Based on reported earnings (net of write-downs), Rosenberg says PE ratios were 140 – about three times their level at the peak of the tech bubble.
On a forward 12-month basis, PE ratios were 16.2, driven down by the typically overly optimistic forecasts reflected in the graph above. Rosenberg noted that forward multiples have not been that high since February, 2005, when this decade’s economic expansion was into its fifth year.
Normalized PE ratios, which average earnings over a 10-year period to smooth the effect of business cycles, are approximately 19, as compared to an average of 17 over the last century. Bull markets typically begin when this PE ratio is in single digits.
Price-to-book ratios are 2.4 – in line with historical averages but well above the typical end-of-recession level of 1.5, according to Rosenberg.
Based on a regression analysis, Rosenberg said current valuations reflect anticipated economic growth of 4.0% over the next decade. That’s well above the historical average (3.0%) and above the expansion that followed the end of the recession in 1982.
Optimists argue that economy and the market are poised for growth, and point to the rapid economic expansion that followed the 1982 recession. Their argument is basically “the deeper the recession, the stronger will be the recovery.” Even if that were the case, however, economic growth for the decade following the end of the 1982 recession was 3.5%, below the 4.0% implied by today’s valuations.
The 1982 recession was very different from the one we face today. That recession was brought on by tight monetary policy that was needed to overcome high inflation. None of the deleveraging forces, which drove down asset prices, were at play then. Moreover, the recovery from that recession was helped by the low-tax, free-trade policies of the Reagan administration – not exactly the kind of talk we are hearing from Washington these days.
The optimistic V-shaped scenario requires one to believe that the current economic cycle will follow the path of bust and boom of historical cycles. Given the fragile state of the American consumer, that seems unlikely.
Summing it up
Before making any changes to your asset allocation, recognize that in the short term anything can happen.

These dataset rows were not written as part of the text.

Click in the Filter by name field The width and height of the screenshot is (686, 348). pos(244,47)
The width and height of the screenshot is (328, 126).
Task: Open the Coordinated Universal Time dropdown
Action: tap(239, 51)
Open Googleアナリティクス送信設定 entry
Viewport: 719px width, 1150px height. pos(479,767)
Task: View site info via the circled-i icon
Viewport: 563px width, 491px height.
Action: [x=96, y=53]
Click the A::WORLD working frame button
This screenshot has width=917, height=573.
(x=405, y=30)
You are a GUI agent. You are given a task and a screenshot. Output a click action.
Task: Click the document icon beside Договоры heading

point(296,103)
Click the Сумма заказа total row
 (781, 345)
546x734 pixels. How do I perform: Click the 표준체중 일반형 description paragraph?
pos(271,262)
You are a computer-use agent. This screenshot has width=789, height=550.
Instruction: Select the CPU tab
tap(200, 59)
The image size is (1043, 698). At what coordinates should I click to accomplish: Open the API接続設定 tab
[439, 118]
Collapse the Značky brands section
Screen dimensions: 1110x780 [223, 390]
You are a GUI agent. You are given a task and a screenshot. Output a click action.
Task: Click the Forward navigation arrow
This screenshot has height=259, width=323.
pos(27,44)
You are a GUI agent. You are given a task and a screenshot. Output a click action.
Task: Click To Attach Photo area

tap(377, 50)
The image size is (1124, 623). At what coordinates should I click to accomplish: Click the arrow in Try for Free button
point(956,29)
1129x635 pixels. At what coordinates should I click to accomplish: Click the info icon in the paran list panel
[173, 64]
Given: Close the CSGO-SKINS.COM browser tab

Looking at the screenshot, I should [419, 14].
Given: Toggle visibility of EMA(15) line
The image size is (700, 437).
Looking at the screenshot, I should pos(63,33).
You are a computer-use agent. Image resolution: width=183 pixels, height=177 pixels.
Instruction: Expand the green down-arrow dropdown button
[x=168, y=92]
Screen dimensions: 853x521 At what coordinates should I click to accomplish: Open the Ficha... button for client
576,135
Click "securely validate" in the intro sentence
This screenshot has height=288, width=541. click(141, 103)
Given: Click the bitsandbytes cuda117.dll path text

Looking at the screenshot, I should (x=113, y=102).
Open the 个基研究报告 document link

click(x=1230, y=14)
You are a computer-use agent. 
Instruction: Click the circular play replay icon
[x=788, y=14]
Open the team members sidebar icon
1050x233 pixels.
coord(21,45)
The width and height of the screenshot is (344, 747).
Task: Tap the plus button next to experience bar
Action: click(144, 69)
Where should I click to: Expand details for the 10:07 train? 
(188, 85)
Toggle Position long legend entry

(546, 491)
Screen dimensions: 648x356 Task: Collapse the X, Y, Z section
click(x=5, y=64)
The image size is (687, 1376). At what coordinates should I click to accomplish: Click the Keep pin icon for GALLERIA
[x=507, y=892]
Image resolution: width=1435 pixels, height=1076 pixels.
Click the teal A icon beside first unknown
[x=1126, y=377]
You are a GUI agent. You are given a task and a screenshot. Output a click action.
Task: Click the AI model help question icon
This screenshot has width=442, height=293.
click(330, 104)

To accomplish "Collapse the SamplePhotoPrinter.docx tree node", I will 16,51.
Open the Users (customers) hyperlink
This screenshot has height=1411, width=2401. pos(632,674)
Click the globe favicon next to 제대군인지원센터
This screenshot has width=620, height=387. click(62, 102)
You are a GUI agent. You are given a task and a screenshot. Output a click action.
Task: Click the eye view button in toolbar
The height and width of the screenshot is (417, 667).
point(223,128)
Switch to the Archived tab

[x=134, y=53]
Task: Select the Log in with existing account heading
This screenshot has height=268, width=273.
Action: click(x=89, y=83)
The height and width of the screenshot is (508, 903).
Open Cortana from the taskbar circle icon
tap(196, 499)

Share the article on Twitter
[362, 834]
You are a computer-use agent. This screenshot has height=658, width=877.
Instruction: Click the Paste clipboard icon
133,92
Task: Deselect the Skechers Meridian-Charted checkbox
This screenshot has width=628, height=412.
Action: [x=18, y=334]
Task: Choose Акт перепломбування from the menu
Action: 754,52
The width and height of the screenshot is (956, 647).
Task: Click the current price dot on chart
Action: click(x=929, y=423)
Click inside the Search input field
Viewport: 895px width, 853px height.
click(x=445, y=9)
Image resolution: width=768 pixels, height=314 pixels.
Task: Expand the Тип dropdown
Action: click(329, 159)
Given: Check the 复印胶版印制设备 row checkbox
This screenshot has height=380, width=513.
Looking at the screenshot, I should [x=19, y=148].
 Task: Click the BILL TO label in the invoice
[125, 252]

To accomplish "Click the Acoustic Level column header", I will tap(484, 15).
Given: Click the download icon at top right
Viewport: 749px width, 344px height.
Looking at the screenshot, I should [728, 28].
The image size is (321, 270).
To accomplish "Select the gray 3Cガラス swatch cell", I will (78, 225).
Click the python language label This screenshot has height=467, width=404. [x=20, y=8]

The short term could be a few weeks, a few months, or even a year. It is impossible to forecast the market’s direction over short-term cycles.
For long-term investors with time horizons of ten years or more, though, none of the classic indicators are in place to suggest outsized performance in the equity markets.
While the signs are ominous for broad-based index equity investors, selective strategies may offer opportunities. For example, using Monte Carlo analysis, Geoff Considine has shown in Advisor Perspectives that superior performance should come from low-beta, low-leverage “dividend aristocrat” stocks, with solid franchises and the ability to raise prices if inflation occurs.
Superior returns may come from outside the equity markets. Over a 10-year horizon, the breakeven inflation rate is 1.9%, significantly below the average inflation rate of 3.0% over the last century. The bond market is saying that past and future fiscal stimulus packages and the Fed’s exceptional monetary policy measures, all of which share the goal of creating inflation, will fail in this respect. TIPS are the safest way to protect against the rapid inflation scenario, while still providing downside protection in the event of deflation.